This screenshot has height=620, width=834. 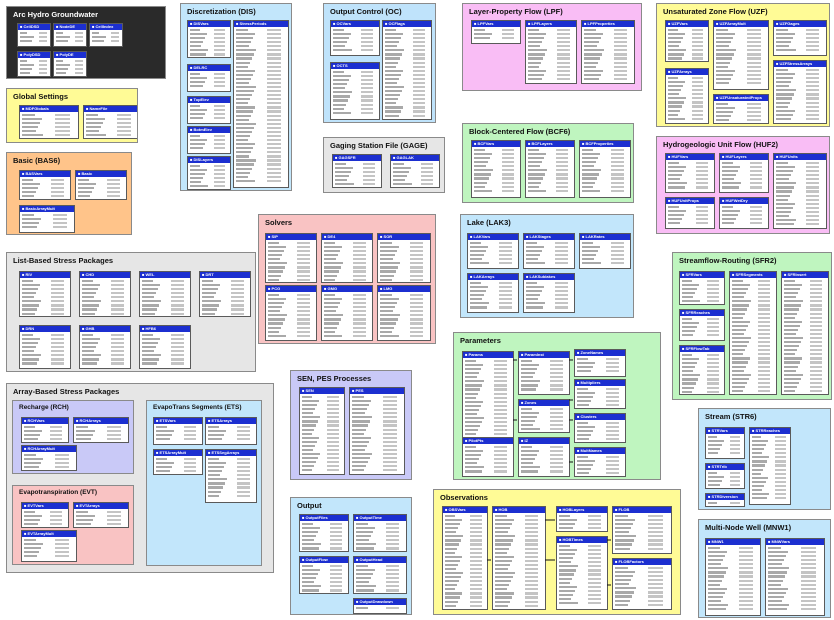 I want to click on package-title: Observations, so click(x=464, y=498).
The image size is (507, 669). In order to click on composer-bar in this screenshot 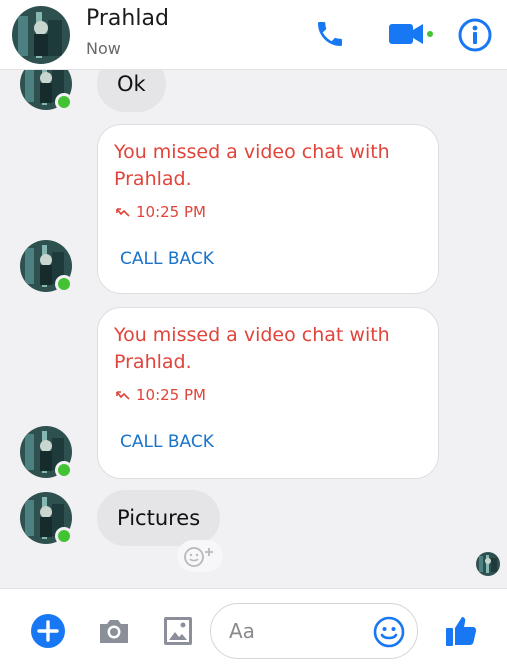, I will do `click(254, 628)`.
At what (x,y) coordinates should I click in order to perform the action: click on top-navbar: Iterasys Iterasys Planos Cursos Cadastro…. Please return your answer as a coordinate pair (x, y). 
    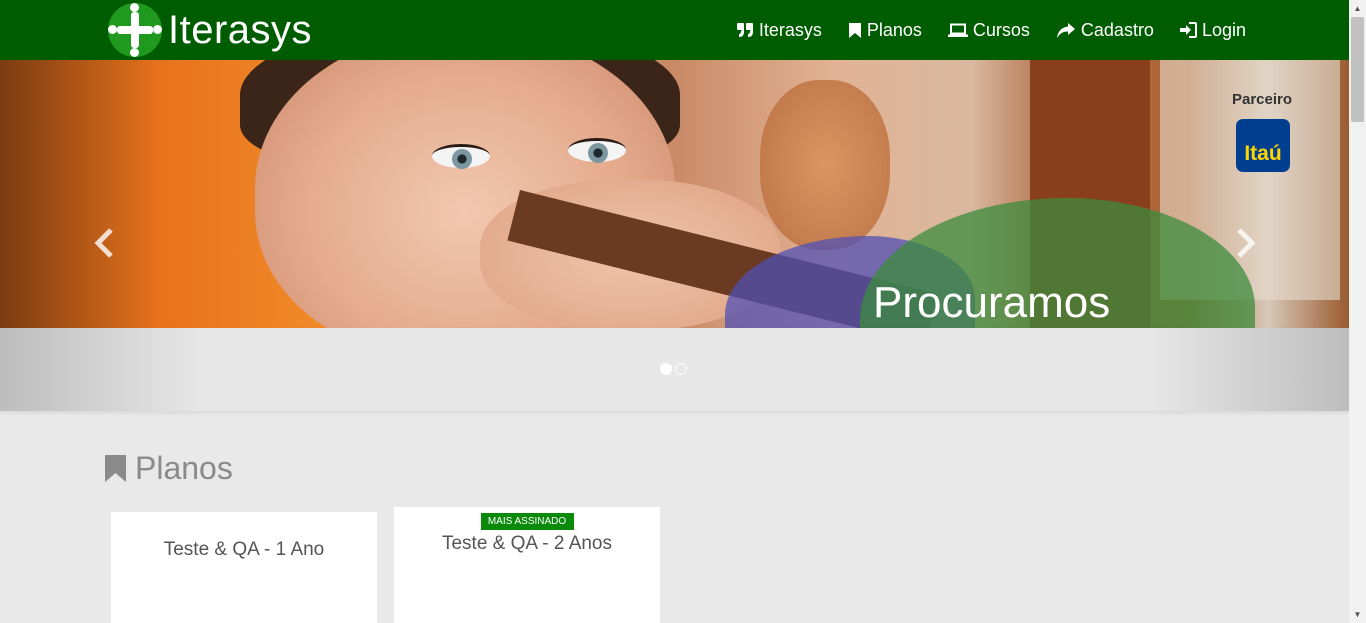
    Looking at the image, I should click on (674, 30).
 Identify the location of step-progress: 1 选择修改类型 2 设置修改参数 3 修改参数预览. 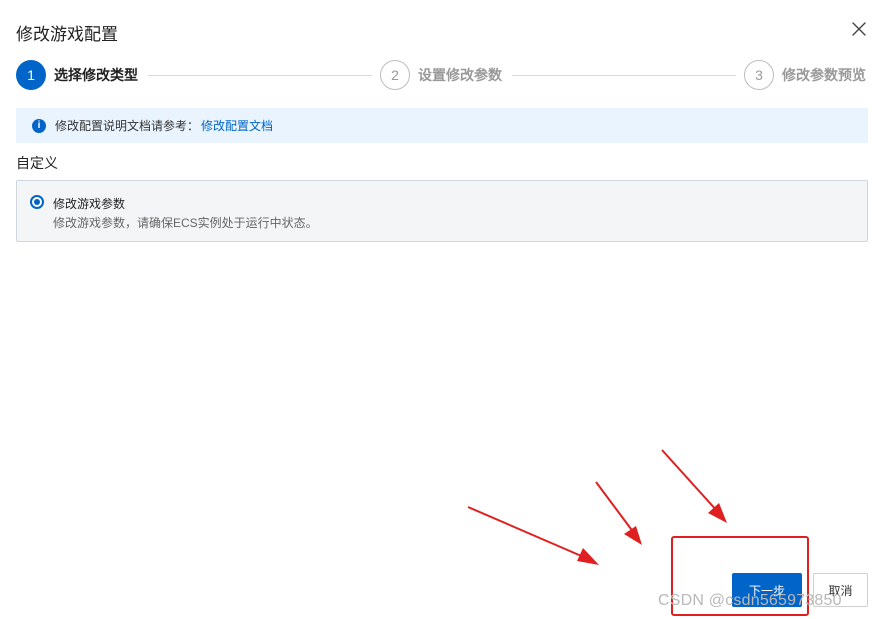
(442, 75).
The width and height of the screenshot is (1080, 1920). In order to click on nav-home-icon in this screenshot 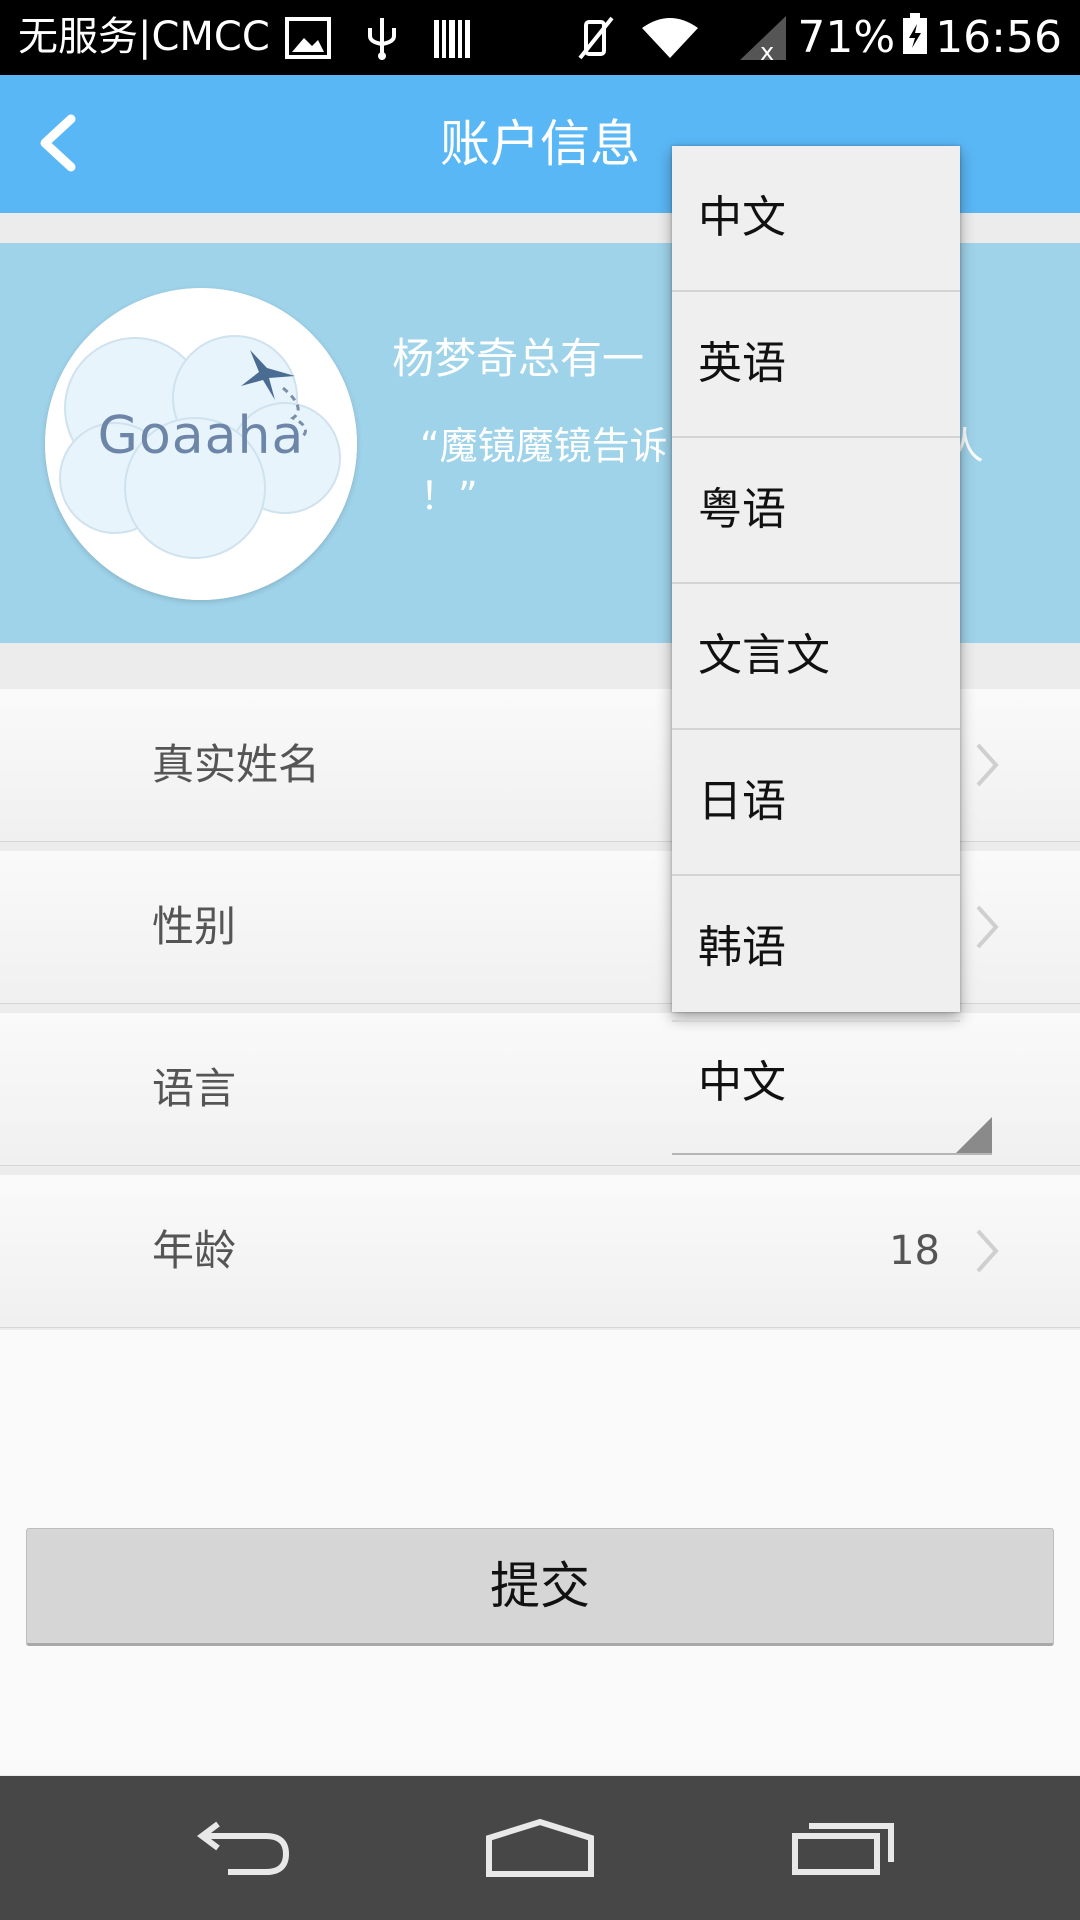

------------------------------------------------------------------------

What to do:
Find every line of the records above that contains the word "should", and copy each of those lines in full.

Exercise response:
At what (x,y) coordinates should I click in order to perform the action: click on top-navbar: Iterasys Iterasys Planos Cursos Cadastro…. Please return your answer as a coordinate pair (x, y). 
    Looking at the image, I should click on (674, 30).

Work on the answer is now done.